[Dataset entries]
== Segment start ==
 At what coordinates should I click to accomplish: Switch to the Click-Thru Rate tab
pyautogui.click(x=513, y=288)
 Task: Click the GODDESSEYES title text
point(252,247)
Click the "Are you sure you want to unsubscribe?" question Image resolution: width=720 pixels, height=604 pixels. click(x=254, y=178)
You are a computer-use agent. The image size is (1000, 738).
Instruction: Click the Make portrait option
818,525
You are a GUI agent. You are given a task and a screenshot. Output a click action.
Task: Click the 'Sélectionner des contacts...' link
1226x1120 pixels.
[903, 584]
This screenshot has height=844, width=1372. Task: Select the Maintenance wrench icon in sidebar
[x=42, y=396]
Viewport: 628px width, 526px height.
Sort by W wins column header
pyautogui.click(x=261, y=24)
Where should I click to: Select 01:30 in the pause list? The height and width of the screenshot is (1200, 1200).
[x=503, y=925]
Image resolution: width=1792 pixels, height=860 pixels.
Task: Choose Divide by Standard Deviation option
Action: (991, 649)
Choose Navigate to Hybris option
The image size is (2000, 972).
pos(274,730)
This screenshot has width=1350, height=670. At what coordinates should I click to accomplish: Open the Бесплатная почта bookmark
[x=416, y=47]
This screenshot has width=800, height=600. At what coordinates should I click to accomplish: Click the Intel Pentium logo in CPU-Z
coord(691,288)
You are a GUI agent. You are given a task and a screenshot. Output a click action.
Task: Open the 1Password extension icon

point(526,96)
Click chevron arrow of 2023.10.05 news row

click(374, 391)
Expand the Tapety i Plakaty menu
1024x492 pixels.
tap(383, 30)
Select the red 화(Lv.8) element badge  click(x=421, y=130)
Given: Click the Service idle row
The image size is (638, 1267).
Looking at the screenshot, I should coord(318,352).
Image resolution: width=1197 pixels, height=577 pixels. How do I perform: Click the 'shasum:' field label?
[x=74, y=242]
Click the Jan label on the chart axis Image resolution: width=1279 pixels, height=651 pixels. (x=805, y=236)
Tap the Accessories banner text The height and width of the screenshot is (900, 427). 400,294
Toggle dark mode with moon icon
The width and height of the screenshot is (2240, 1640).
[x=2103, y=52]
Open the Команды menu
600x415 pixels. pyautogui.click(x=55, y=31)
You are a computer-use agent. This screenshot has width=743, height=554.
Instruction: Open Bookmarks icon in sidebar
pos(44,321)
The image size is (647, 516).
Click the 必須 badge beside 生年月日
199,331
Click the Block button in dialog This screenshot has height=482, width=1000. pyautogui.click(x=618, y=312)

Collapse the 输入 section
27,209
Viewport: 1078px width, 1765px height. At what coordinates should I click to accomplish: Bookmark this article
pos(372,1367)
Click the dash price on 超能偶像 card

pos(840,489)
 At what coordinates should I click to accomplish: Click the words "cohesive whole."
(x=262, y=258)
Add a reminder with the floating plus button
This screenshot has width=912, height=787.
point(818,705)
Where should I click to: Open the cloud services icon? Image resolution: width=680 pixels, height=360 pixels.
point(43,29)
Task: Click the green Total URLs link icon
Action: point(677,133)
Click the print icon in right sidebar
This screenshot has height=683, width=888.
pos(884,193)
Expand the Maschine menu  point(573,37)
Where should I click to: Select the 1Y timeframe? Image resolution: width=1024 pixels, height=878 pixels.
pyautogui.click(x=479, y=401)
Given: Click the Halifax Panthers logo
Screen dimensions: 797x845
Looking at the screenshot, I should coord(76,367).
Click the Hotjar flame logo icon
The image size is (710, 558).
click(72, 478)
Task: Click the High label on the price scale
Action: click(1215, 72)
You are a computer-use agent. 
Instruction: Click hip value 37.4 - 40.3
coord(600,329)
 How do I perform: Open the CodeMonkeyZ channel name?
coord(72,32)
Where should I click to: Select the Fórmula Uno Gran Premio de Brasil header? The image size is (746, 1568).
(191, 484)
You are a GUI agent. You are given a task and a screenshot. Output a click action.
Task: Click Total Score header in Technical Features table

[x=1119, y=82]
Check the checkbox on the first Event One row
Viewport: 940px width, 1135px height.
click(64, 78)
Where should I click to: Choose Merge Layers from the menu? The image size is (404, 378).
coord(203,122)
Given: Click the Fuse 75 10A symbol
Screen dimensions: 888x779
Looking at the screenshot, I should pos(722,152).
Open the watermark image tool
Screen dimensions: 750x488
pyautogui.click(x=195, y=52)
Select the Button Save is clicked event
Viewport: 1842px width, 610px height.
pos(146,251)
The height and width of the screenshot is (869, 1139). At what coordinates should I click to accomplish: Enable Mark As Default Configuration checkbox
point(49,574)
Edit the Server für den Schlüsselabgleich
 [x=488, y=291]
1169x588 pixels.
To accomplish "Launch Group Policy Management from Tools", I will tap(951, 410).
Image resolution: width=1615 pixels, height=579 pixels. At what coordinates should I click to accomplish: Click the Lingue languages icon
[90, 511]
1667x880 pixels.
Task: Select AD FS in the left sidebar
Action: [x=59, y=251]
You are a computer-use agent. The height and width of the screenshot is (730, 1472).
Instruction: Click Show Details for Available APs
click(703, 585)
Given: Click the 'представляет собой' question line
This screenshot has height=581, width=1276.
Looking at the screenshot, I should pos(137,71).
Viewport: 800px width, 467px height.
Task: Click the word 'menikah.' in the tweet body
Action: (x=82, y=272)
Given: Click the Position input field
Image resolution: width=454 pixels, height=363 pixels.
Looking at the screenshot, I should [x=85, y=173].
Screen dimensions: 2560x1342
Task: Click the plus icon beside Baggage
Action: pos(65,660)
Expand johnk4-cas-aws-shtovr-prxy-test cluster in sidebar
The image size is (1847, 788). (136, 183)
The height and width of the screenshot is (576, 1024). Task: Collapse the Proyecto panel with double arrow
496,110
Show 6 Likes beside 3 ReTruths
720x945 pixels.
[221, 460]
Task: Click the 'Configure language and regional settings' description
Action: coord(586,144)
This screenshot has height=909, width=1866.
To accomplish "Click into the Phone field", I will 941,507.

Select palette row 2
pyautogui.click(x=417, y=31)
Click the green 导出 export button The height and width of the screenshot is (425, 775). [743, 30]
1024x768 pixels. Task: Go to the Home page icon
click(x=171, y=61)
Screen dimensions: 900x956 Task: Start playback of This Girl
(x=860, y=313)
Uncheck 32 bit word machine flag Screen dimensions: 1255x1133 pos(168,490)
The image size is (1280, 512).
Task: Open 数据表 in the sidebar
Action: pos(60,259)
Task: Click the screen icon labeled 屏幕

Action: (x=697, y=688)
== Segment end ==
## WHAT TO DO
Using only the entries above, output the line with "Screen dimensions: 750x488", the line with "Given: Click the 'представляет", and all lines between them, exactly as they stand.

## SOLUTION TO THIS EXERCISE
Screen dimensions: 750x488
pyautogui.click(x=195, y=52)
Select the Button Save is clicked event
Viewport: 1842px width, 610px height.
pos(146,251)
The height and width of the screenshot is (869, 1139). At what coordinates should I click to accomplish: Enable Mark As Default Configuration checkbox
point(49,574)
Edit the Server für den Schlüsselabgleich
 [x=488, y=291]
1169x588 pixels.
To accomplish "Launch Group Policy Management from Tools", I will tap(951, 410).
Image resolution: width=1615 pixels, height=579 pixels. At what coordinates should I click to accomplish: Click the Lingue languages icon
[90, 511]
1667x880 pixels.
Task: Select AD FS in the left sidebar
Action: [x=59, y=251]
You are a computer-use agent. The height and width of the screenshot is (730, 1472).
Instruction: Click Show Details for Available APs
click(703, 585)
Given: Click the 'представляет собой' question line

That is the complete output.